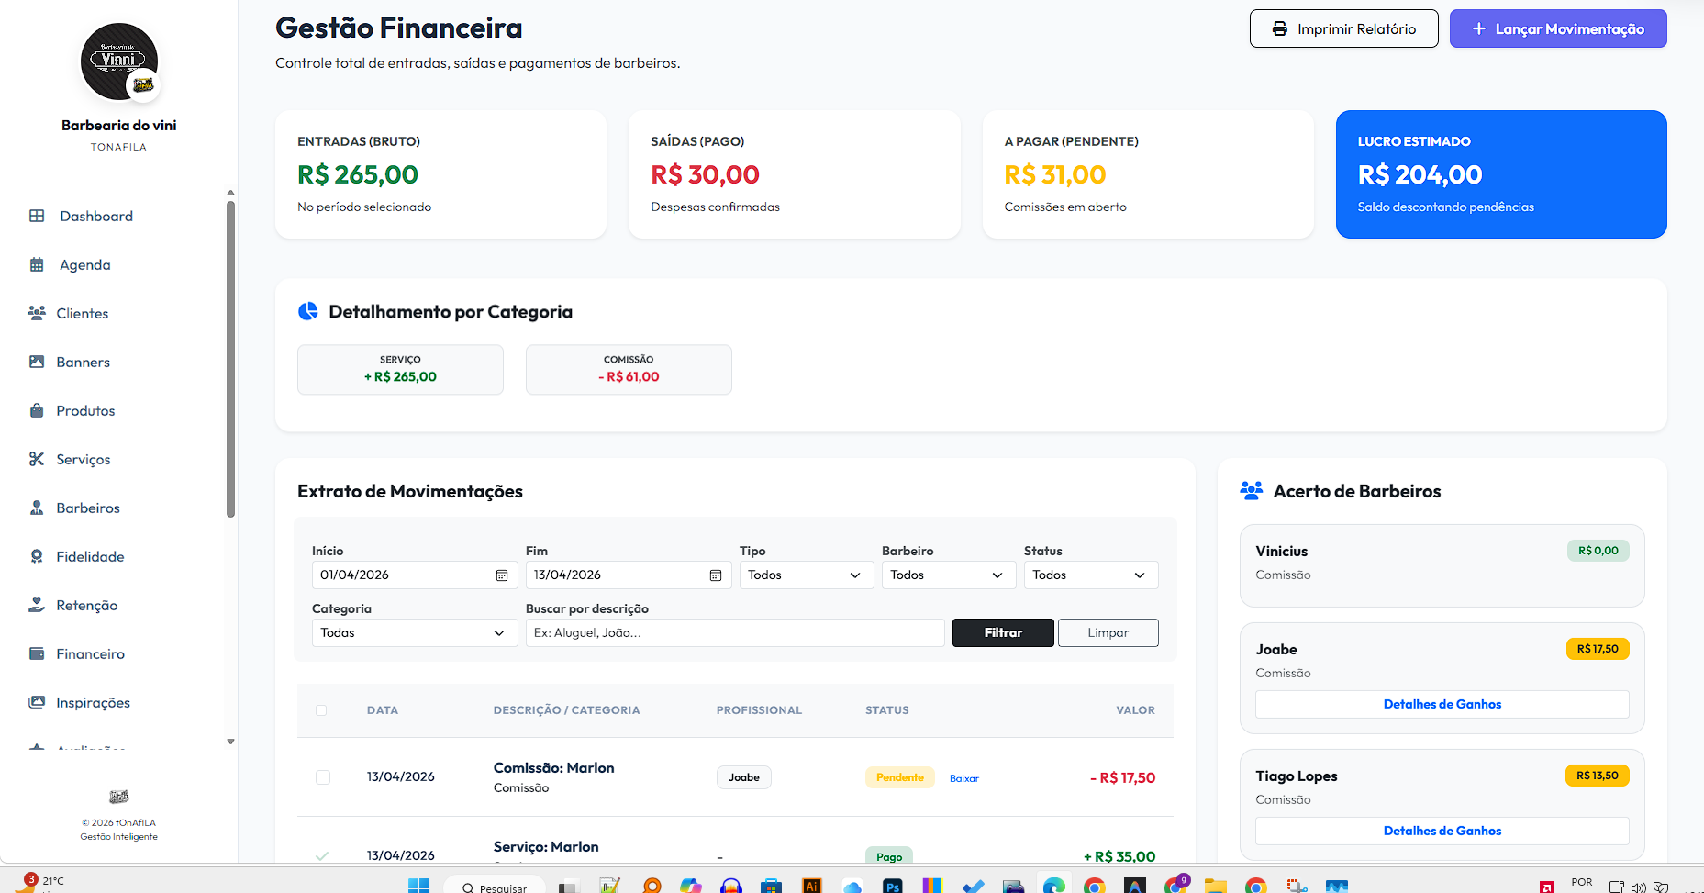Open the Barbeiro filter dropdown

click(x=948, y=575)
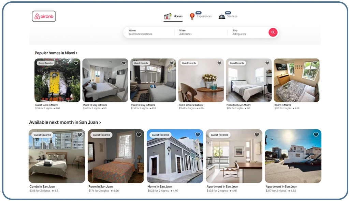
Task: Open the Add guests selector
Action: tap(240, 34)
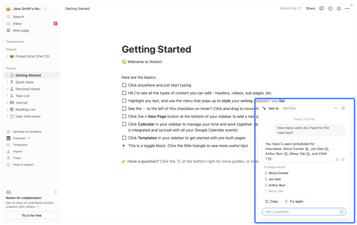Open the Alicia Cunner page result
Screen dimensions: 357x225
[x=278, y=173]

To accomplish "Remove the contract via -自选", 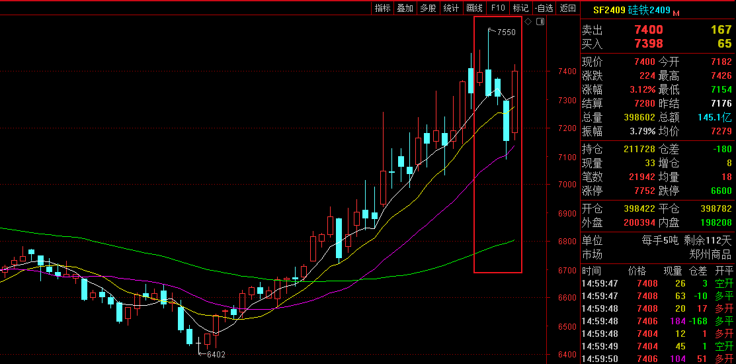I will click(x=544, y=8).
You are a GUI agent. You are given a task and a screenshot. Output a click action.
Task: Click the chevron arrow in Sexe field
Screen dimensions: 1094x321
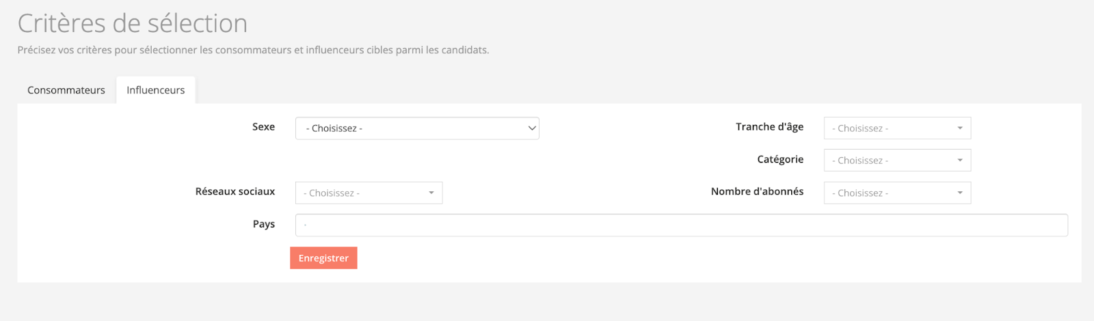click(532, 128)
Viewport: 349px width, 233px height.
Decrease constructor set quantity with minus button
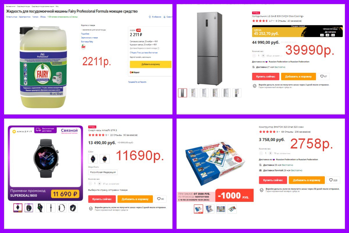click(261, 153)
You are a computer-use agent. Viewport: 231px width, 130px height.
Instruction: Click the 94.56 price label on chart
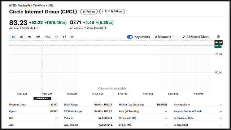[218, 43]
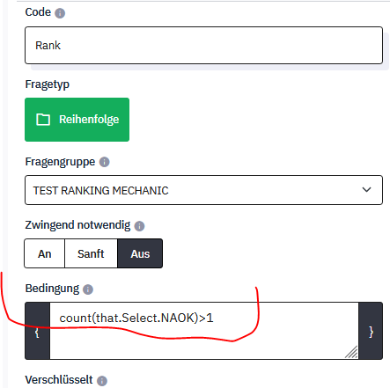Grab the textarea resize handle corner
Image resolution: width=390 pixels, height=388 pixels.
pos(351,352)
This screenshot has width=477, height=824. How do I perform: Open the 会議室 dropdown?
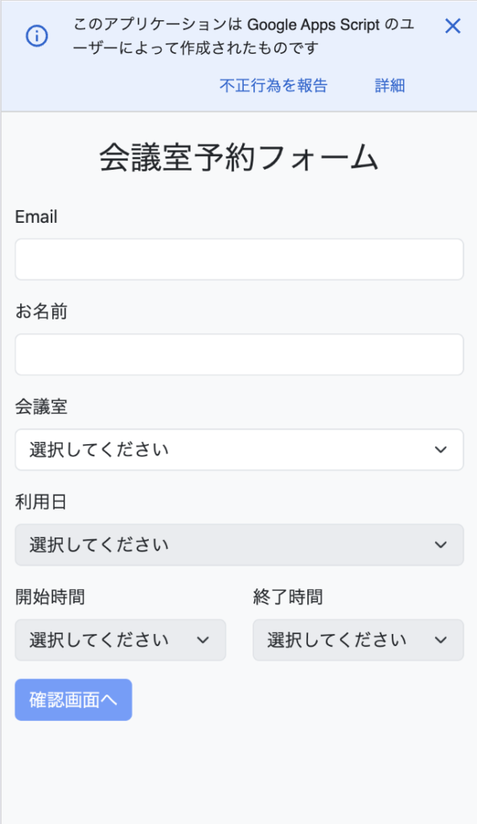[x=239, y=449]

TRY IT: Please reproduce, word for word, only the lines from the line that holds "This screenshot has" through the final line of the entries above, omitting any pictures.

TASK OUTPUT:
This screenshot has width=477, height=824. How do I perform: Open the 会議室 dropdown?
[x=239, y=449]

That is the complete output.